I am thinking to use strips of plywood for the structure of benchwork.What do you think about that.
Plywood for layout benchwork is an excellent choice over standard dimensional lumber these days. You can choose between standard general purpose (usually sanded one or both sides) or birch plywood. The advantage of birch is that it has more plys (or layers) which add to it’s strength - although it is slightly more expensive. Both types of plywood will provide excellent stability if you live in a climate with large swings in humidity (such as the north eastern U.S. as I do) . However, you’ll need to rip the 4’ x 8’ sheets into 3 1/2 inch wide strips - a drawback if you don’t have access to a table saw or other good straight line sawing equipment. A home center will also do this for you for an additional fee.
Not a bad idea, although I would not use it to build L-girder construction. I would use it with supporting blocking for an outer frame, and perhaps for joists under subroadbed, or risers, or under foam. It would probably do well as legs to support the benchwork, although I would use triangular gussets for strength. That detracts from the overall appearance, unless you intend to place a decorative 1/4" mahogany plywood outside of the legs and outer framework to tidy up the layout’s outer perimeter a bit, as I have done.
I would not use anything less than 3/4" for supporting legs on my layouts, so unless you can get it really cheaply, or ripped out and discarded in reasonably good condition, it will be costly.
One drawback is that you cannot nail into the edge grain, it will split. It also likes to split with screws. but pilot holes usually help that. Be sure to use the new thin, self tapping screws. Old wood screws will cause problems no end. It is also harder to put screws into the side grain, but the self tapping ones work great. You will need a screw gun.
I switched to plywood, and will probably never go back to dimensional lumber. Rather then screws, I use air - driven nails.
Nick
Most all of your kitchen and lavatory cabinetry use plywood face to edge joints.
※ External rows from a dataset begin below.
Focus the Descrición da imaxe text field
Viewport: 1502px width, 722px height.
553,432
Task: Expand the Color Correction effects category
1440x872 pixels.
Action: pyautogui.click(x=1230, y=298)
The really high end stuff will use a groove to increase the glue surface, or else cleats or blocks to provide more rigidity, but many use simple edge to face butt joints and last for decades.
One trick is to avoid using this as a structural joint, unassisted. In a cabinet, the rear plywood facing keeps the plywood sides from wracking out of square, which would put stress on the corner joint.
We always pinned the joint with airnails to give just enough rigidity to the joint to allow the glue to set. Since we were working on high end homes, we also dadoed or routed a groove into the face, as described above.
For train benchwork, where appearance on the underside of the bench is not an issue, I’d either use a simple butt joint, if I could avoid wracking stresses through design, or else use a table saw to rip a bunch of 1" x 1" (3/4" x 3/4" actual dimensions) cleats, glue all adjoining surfaces of cleat and joint, and pin with nails crosswise, through one side into the other, and through each side into the cleat.
Ok it seems that you agree to use plywood.I was thinking to use 2,5" wide strips every 1,5 feet distance,with pilot holes and screws plus glue.For legs i"ll use standard lumber.
Plywood can warp easily. To keep it from happening, you will need to attach 2 pcs to form either an L or T shape or 3 pcs to make an I shape.
I built my benchwork using strips of scrap 1/2" plywood that was destined for the dumpster.
Using my tablesaw, I ripped pcs to 2 different widths- 2 3/4" and 1 1/2"
I cut a dado down the middle into the narrow pcs and then glued and air nailed them to the wider pcs making an I beam. The I beams end up the same size of 2x4’s you buy at the lumberyard.
I used the I beams for the benchwork of my layout the way people use L girder benchwork. I also used the I beams for the legs.
It’s only been a year since I built it, but it’s still very solid and I haven’t noticed any warping at all in my basement.
It would have been alot easier to use dimensional lumber- but also much more expensive.
If you have the tools, You should give plywood a try.